This young man had a flat midface that contributed to the concave profile that he did not like. In order to obtain a good aesthetic result, the upper jaw needed to be brought forward and the lower jaw backward. The next question that is commonly asked by patients at this point is whether we can leave the upper jaw alone. Again, in the majority of cases, the answer is no. In fact, I have advised many young patients not to do jaw surgery at all if they do not want to do the full plan because we will simply be trading one type of deformity for another. In this case, looking at the profile view, if the correction of the bite was done by moving only the lower jaw, not only would the midface depression be uncorrected, the lower jaw would have been set back by an excessive amount, resulting in the chin almost touching the Adam’s apple, thereby obliterating the separation of the head from the neck.
This was confirmed when we examined the intraoral condition. Intraorally, there was an open bite of about 8mm at the incisors which were highly compensated, meaning tilted backwards. Pre-surgical orthodontics to prepare the teeth for surgery would tilt the teeth forward, thereby opening up the bite further. To achieve a proper biting position, if only the lower jaw was operated on, it would have to move about 14mm backwards. While the bite would have been corrected the chin would have moved so far back that it would be appear to be merged with the neck. That would have been an aesthetic disaster.
Nevertheless, a computerized simulation was done to determine the ideal surgical plan, taking the patient’s aesthetic preference into consideration. A CT scan was done and the data imported into the Simplant software for the planning. The bony surgery was simulated on the virtual 3D facial skeletal model.
Once that was done, a virtual 3D soft tissue model was generated and the software simulated the changes in facial appearance created by the repositioning of the segmentalizes facial bones.

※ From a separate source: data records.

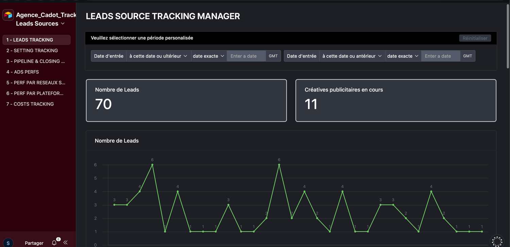
Task: Click the Réinitialiser button
Action: click(475, 38)
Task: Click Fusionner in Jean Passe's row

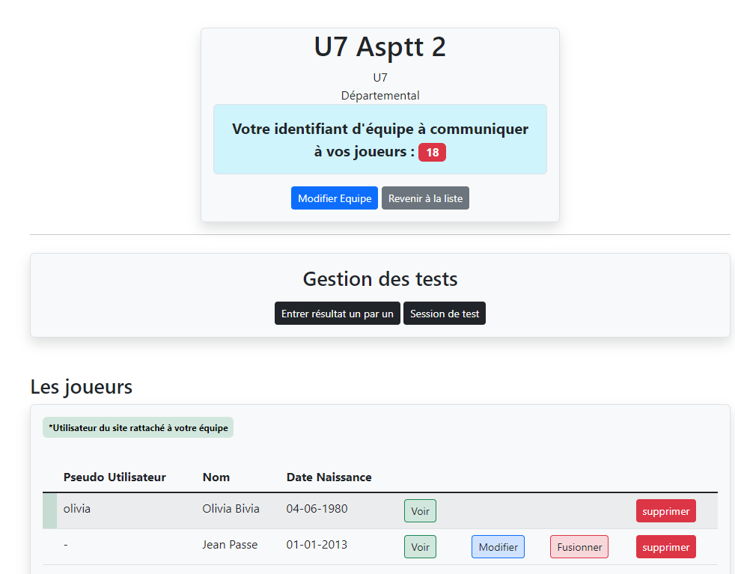Action: pos(579,547)
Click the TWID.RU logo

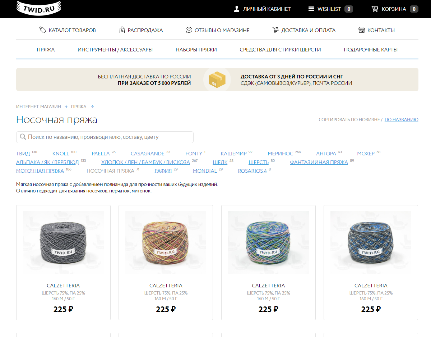pos(39,8)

The plan was shown to the patient and he made suggestions as to which part of the plan he liked and which he did not. Changes can be made with regard to the degree and direction of movement that the patient liked and a simulated soft tissue model generated.
When a desired facial appearance was achieved, the preparation for the surgery proper could commence. Sometimes, some patients were unable to decide in one or two visits. Several plans may need to be simulated on the software on different days so as to ensure an outcome that is as close as possible to what the patient has in mind. Corrective jaw surgery is not just putting the jaw together in a position that the patient can bite. If it is purely for a better bite, a bit of compromised camouflage orthodontic treatment will probably achieve 80% of the result. In Singapore, while orthognathic surgery is not considered cosmetic surgery, I believe that the aesthetic outcome is as important as the functional occlusion of the teeth and as such, planning must start with the final facial appearance in mind.